Il nuovo leader parla la nostra lingua, è uno di noi anche quando veste in doppiopetto, anche se non vive in un appartamento al piano rialzato, per quanto lui non vada a mangiare in trattoria e faccia le vacanze in una pensione a due stelle o direttamente nel parco municipale. Tra vecchi amici non c’è bisogno di sproloqui, basta un cenno, una battuta, un colpo d’occhio ed un sorriso tante volte simulato ed affinato al rallenty per un perfetto controllo muscolare. Anche quando si sottopone a estenuanti provini nei quali misurare, cronometrare, perfezionare e calibrare una perfetta e fotogenica performance televisiva , un timbro di voce con le altezze e le coloriture giuste… il capo sembra sempre improvvisare, gesti e sorrisi che hanno il fascino spontaneo dell’estro creativo, battute che sorgono con la naturalezza di una mente ispirata. Un Pinocchio senza fili, un attore senza copione e senza regia, un accattivante parlare a braccia senza più traccia della sceneggiatura. Il leader sa raccontare barzellette, accompagna le sue parole con quei gesti di intesa che accarezzano amorevolmente, con quella intonazione della voce talora squillante, talora pensosa, sempre suadente come il suono di un violino anche quando le note divengono stridule e aggressive. Le sue battute sono talvolta un po’ sopra le righe, magari un po’ spinte, perfino triviali? Non sono politicamente corrette? Sono le più apprezzate dai sostenitori. Le critiche e i sarcasmi sono poca cosa per i supporter che vanno in visibilio per il coraggio, l’ardimento e la spregiudicatezza del loro leader che gongola insieme a loro, si compiace per quell'effetto di consonanza, il feedback che fa vibrare all'unisono, quasi eroticamente lui e il suo popolo, impavido, sagace e baldanzoso. 

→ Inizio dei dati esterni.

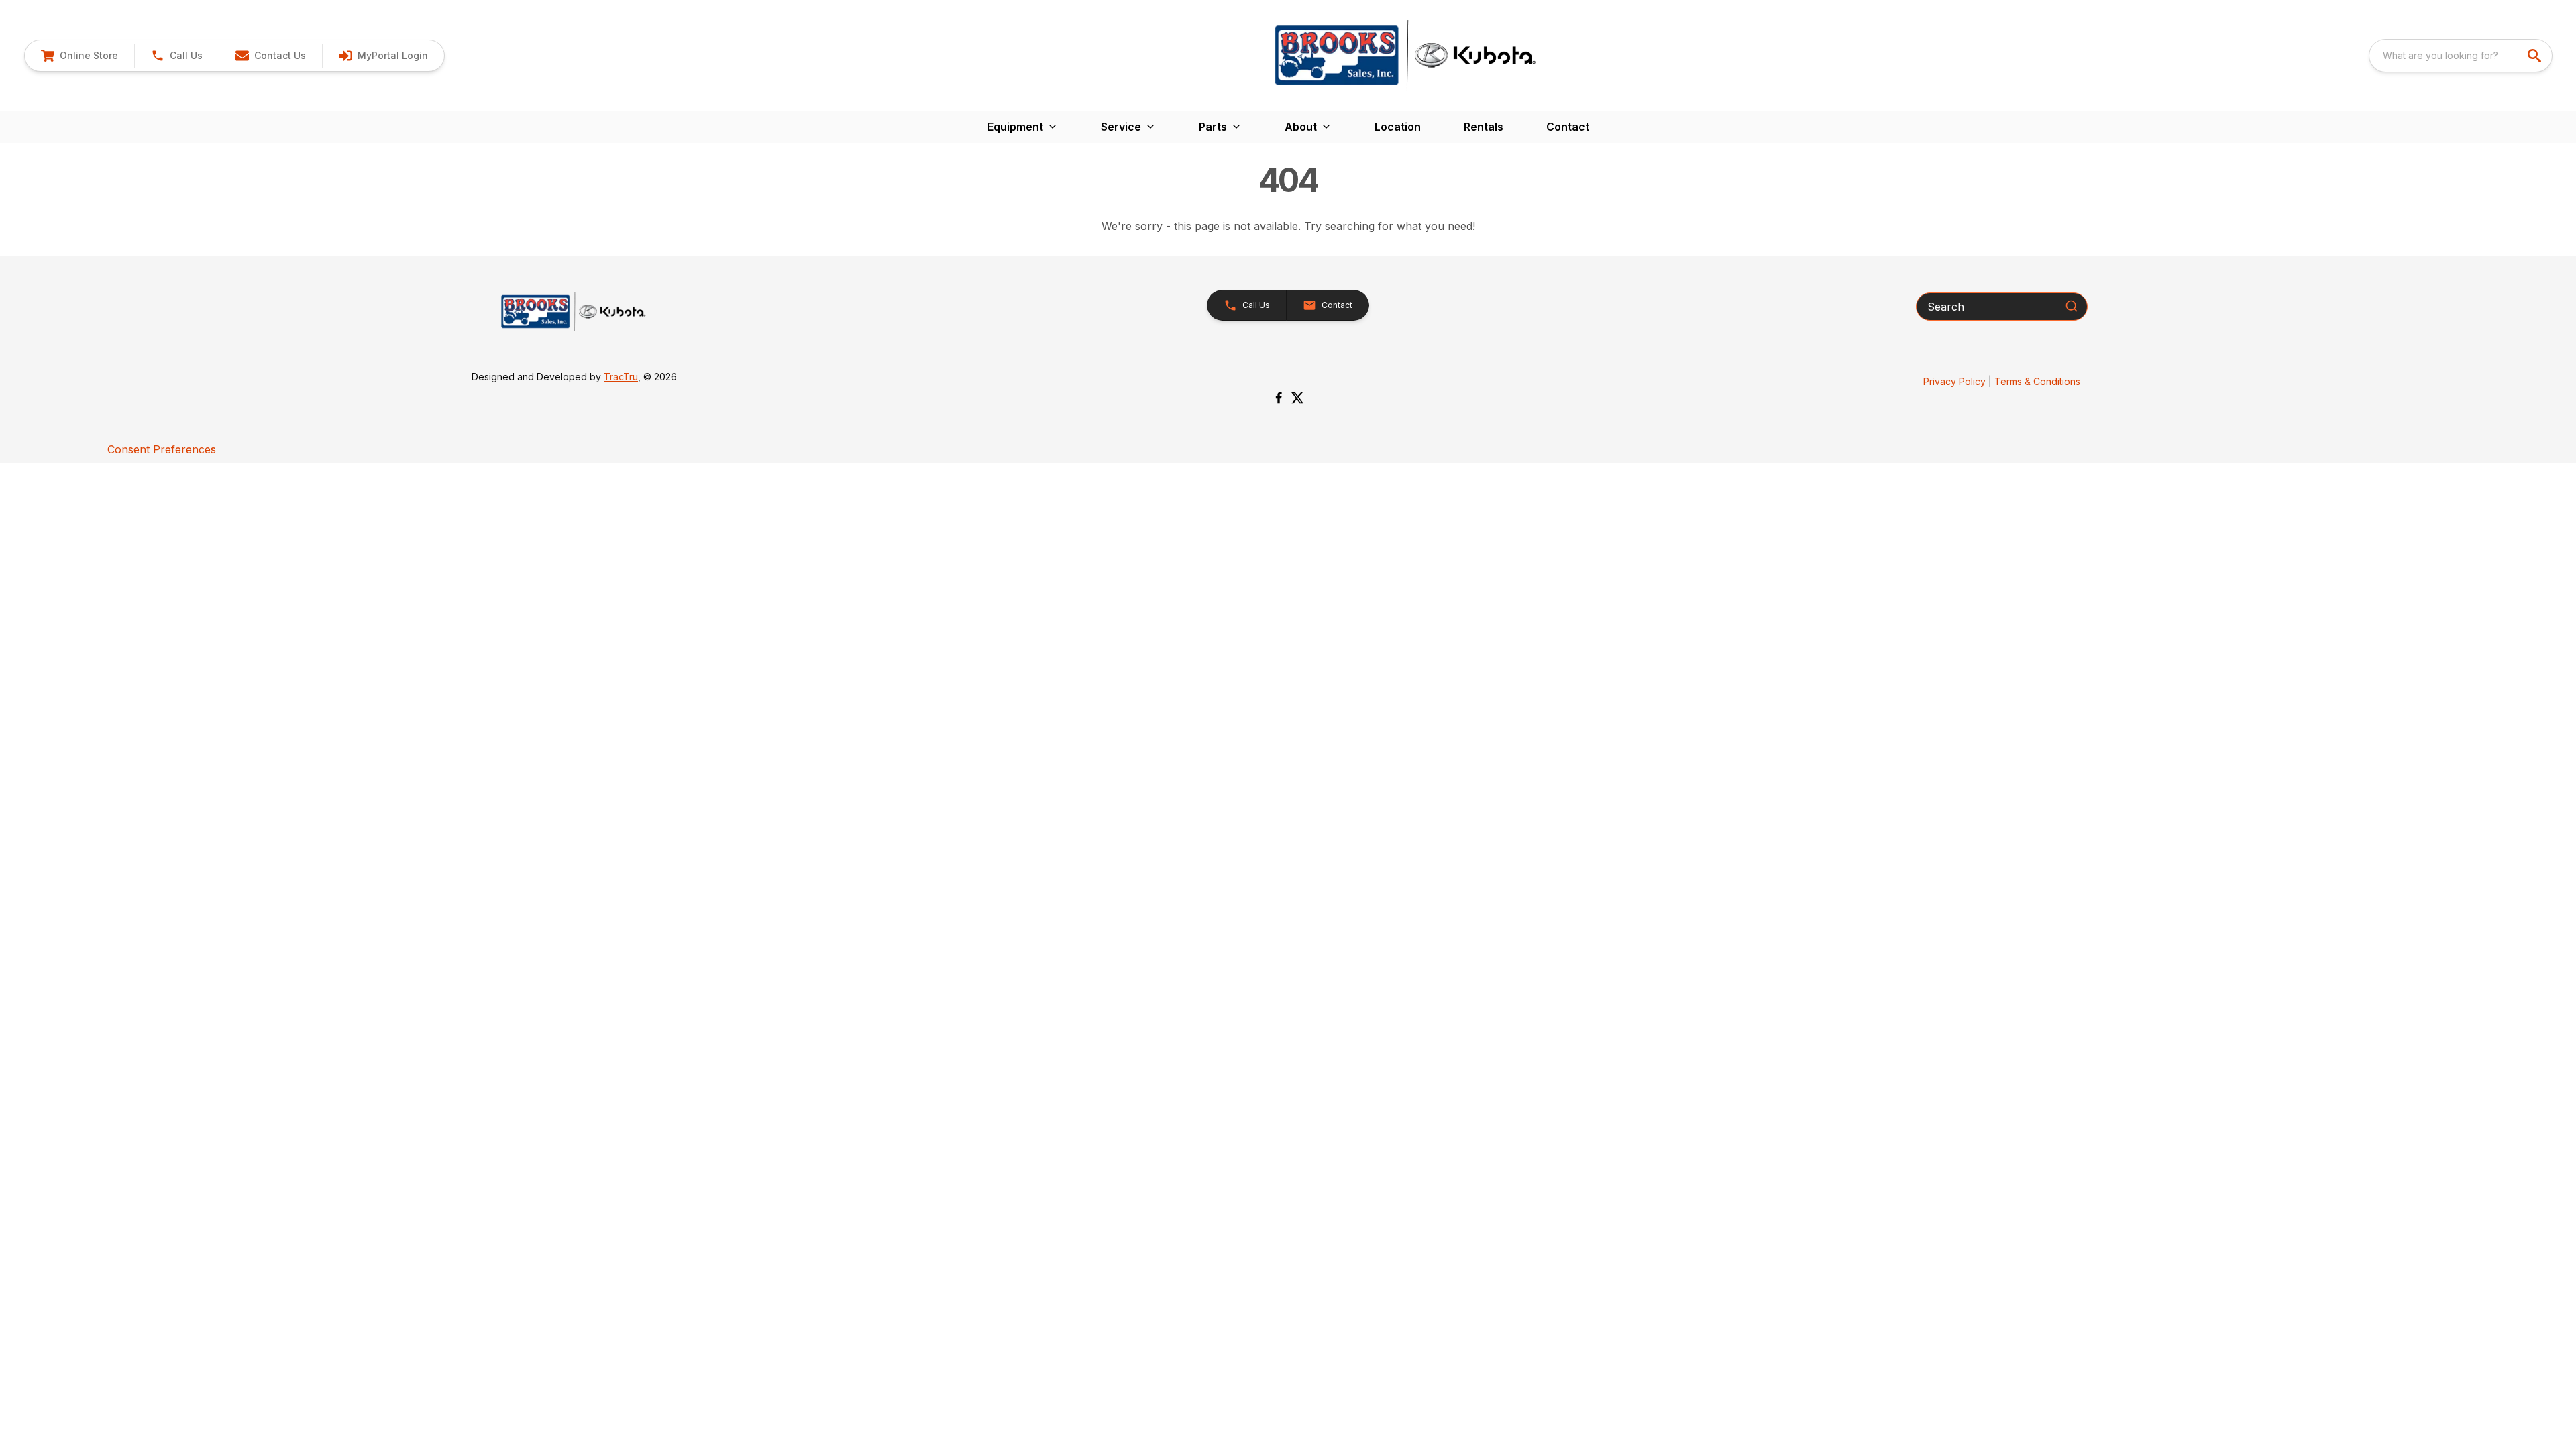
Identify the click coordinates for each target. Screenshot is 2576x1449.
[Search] (2071, 306)
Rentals (1483, 126)
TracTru (621, 376)
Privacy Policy (1954, 381)
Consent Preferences (161, 449)
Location (1398, 126)
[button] (176, 56)
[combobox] (2460, 56)
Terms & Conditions (2037, 381)
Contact (1567, 126)
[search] (2536, 55)
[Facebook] (1278, 397)
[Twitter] (1297, 397)
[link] (79, 56)
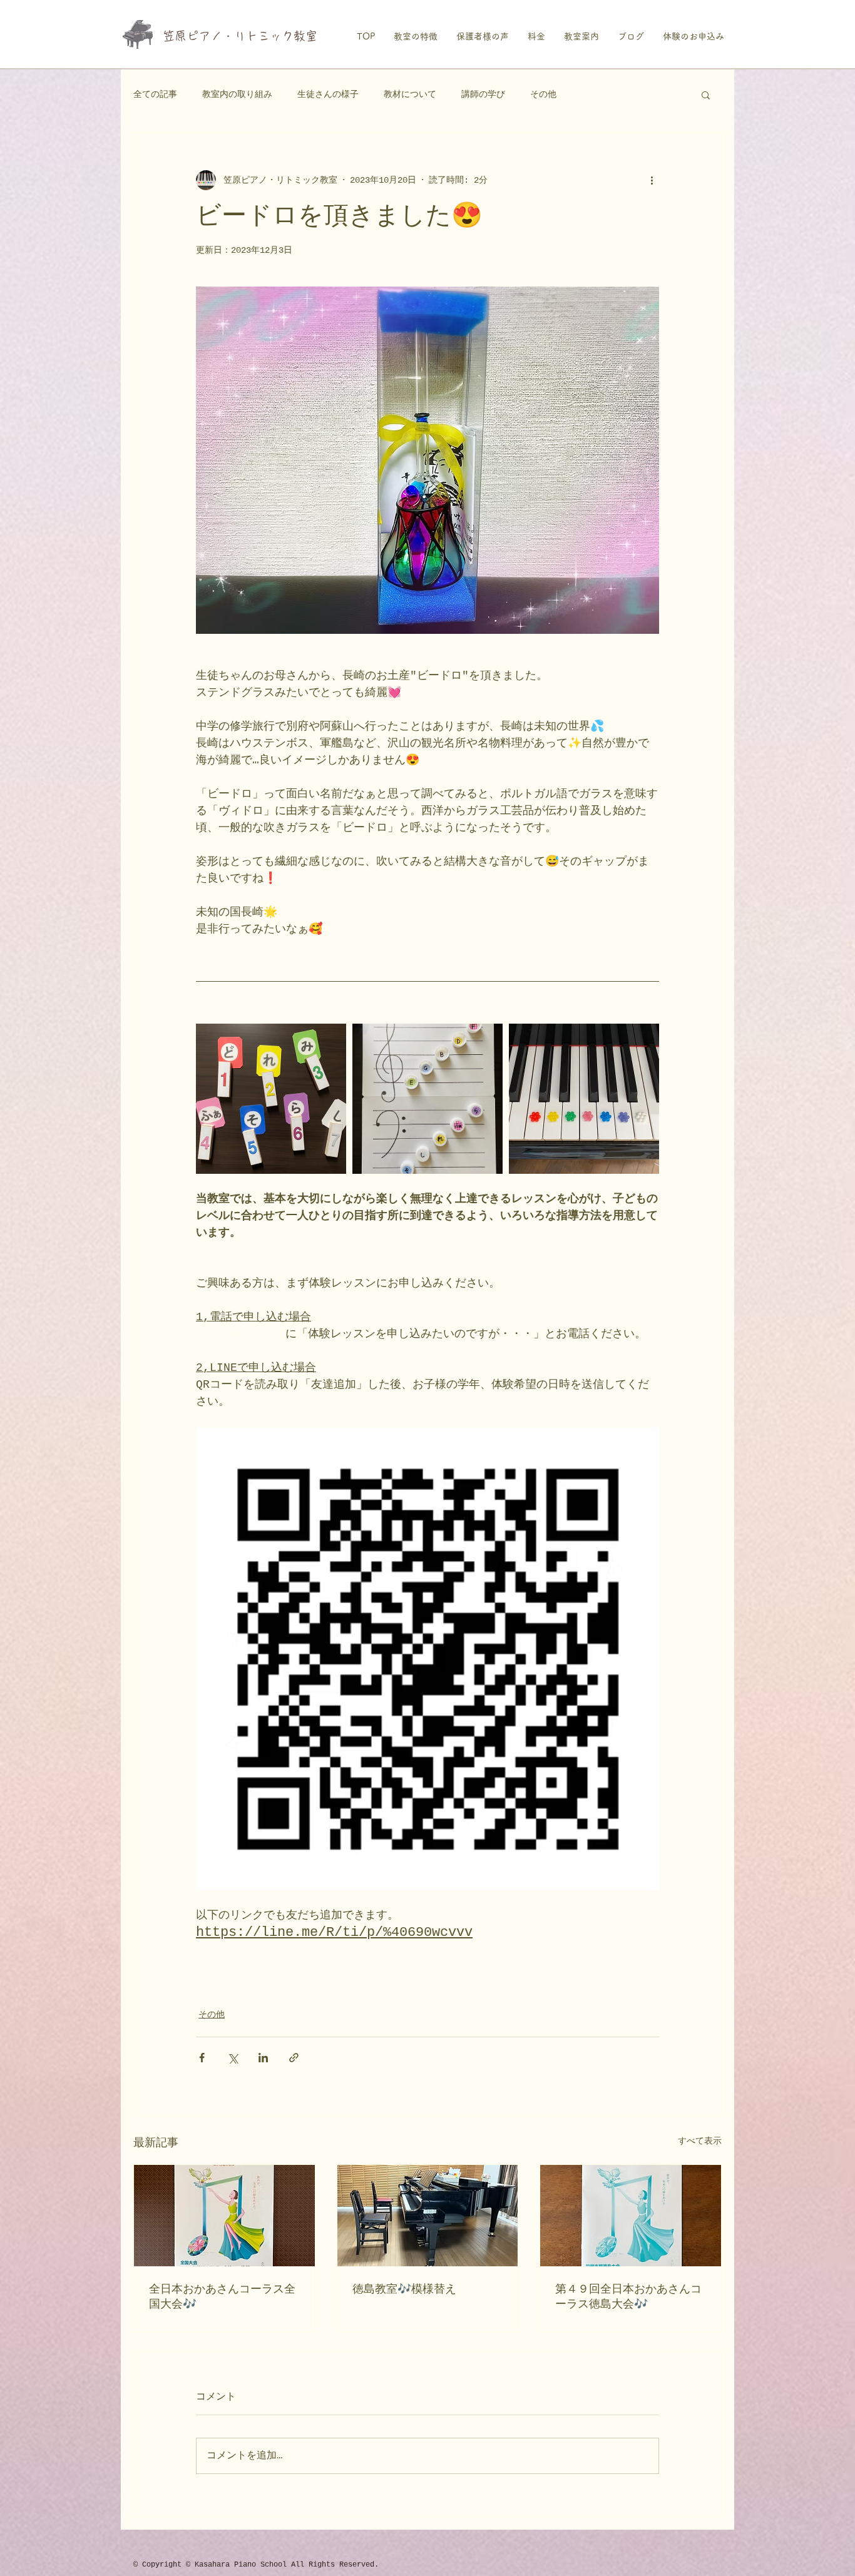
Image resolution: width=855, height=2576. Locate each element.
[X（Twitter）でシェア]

Sì, lui è proprio come uno dei suoi fautori, racconta proprio quello che loro amano ascoltare: una sintesi di tutto lo scibile umano concentrato in una sentenza folgorante, in un facezia divertente offerta con una serafica, sibillina e amorevole faccia di bronzo.

Il leader parla come mangia, la costruzione sintattica del suo periodare (con quel tono così ricco di improvvise impennate e di repentini quanto ironici acquietamenti) non richiede soverchio impegno mentale, segue le linee di una argomentazione elementare senza inutili circonvoluzioni, senza congiuntivi e condizionali che confondano e sollevino dubbi nelle menti innocenti. E poi il capo (quello verace) sa ascoltare paterno le lamentele e per tutti c’è un consiglio, un incoraggiamento, un buffetto o una carezza. Mangia pizza e patatine fritte, come qualsiasi frequentatore di centro commerciale, quando sta insieme al suo popolo di sostenitori; in quelle evenienze disdegna la nouvelle cousine e si mostra davvero come un cawboy schietto e premuroso ad accudire e governare la sua mandria. Le nuove icone non riguardano più il fascio littorio, il saluto romano, l’aquila, la croce celtica o la svastica – riguardano la realtà nata con lo sviluppo e il moltiplicarsi dei canali televisivi. 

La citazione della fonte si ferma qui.